With just two points all you exactly have defined is a line. You'll need three points to define a curve.

The standard formula for a parabola is the following:

y=a*x^2+b*x+c

Plugging in the x,y positions for the three points into the formula will give you three equations where the only unknowns are a,b and c. Then it's just a matter of using standard algebra to solve for the unknowns.

If that doesn't help, do you have more info about what you're trying to do?

rojohound Thanks for the response,Ah the third point is probably what I'm missing...

I am trying to calculate the trajectory of a missile/artillery

I have the projectiles origin x,and the target x,the "ceiling" of the curve may have to be squashed down to keep it in the constraints of the layout,but if that is not possible I could probably work around that..
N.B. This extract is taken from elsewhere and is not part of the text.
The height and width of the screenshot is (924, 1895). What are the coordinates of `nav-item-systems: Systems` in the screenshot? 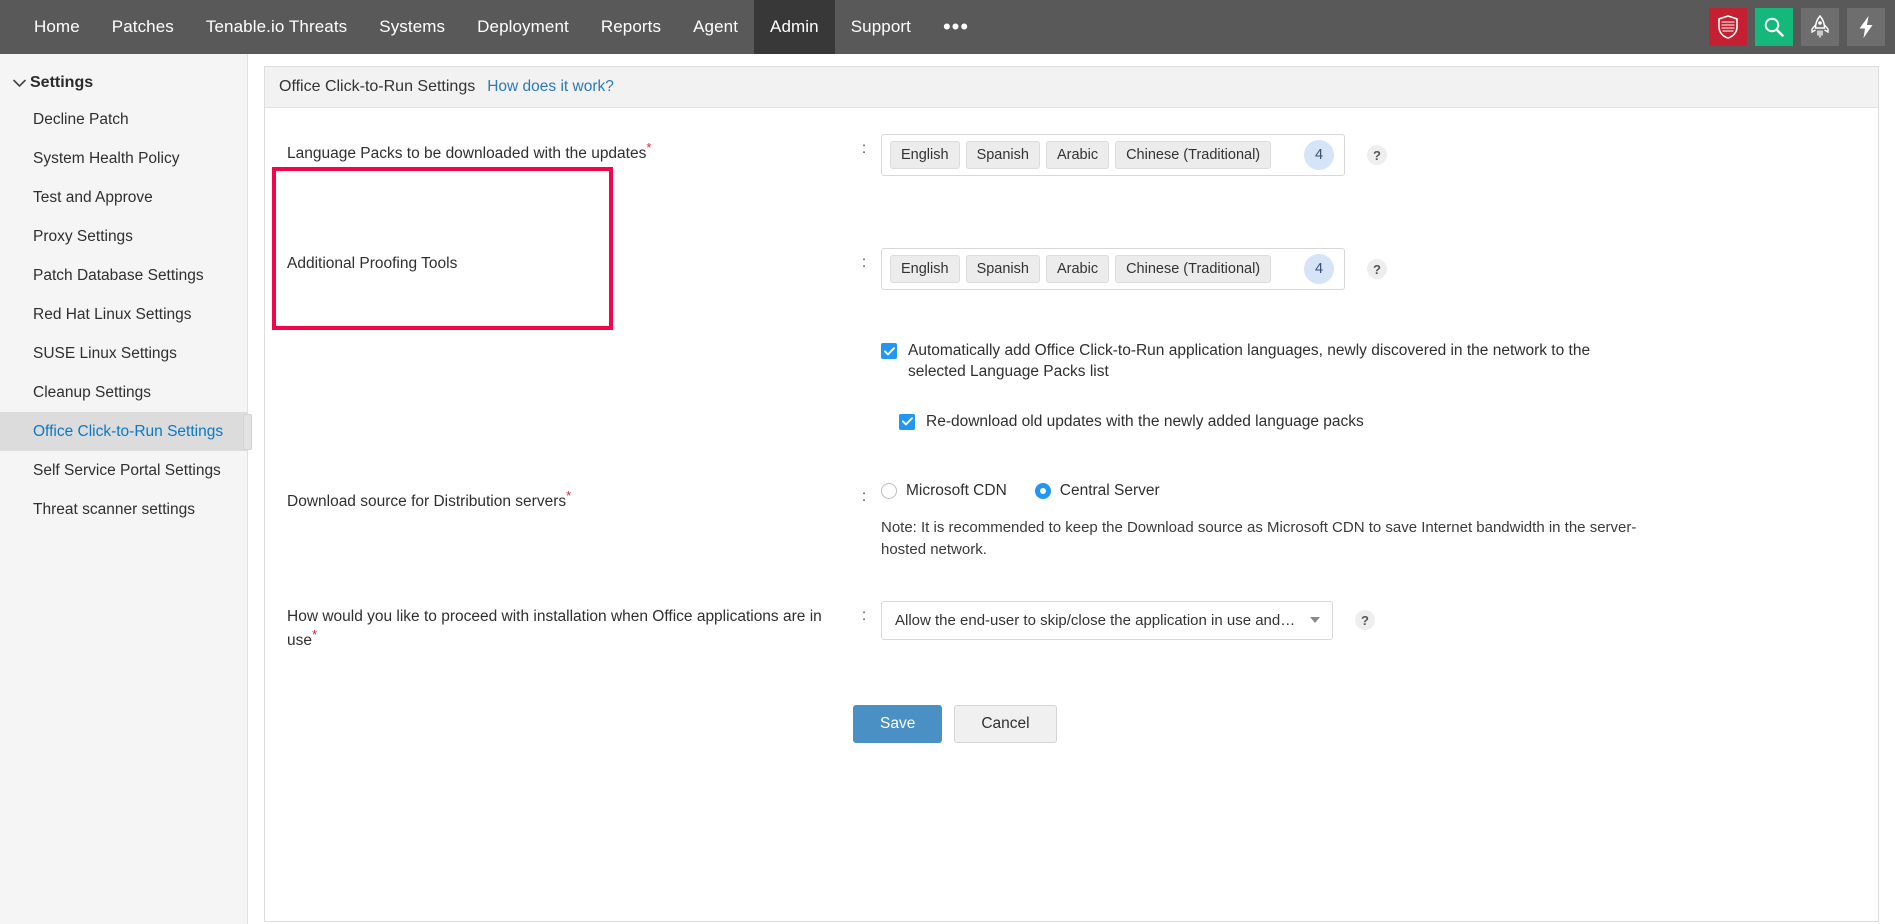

Your equation may help, however I am unsure how to calculate that third point...

It has the math worked out so the initial launch angle points somewhere above the target and from that a speed is calculated so the target is reached. It's a sightly different approach than what I outlined before. The initial angle can be anywhere in the range of the angle to the target and straight up.

rojohound Thanks for taking the time to help, I really appreciate it...

This pretty much covers exactly what I wanted...

One question though,and apologies as I failed to mention this in my initial post, how would I get the object to fix it's angle to the blue line, like a javelin?

While there are ways to calculate the slope on any point on a parabola I find a simpler method is to save the old position of the objects and set the angle from the old to current position. The event would look like this:

+every tick

set angle to angle(self.old_x, self.old_y, self.x, self.y)

set old_x to self.x

set old_y to self.y

This method has the added benefit that it can be used with any motion.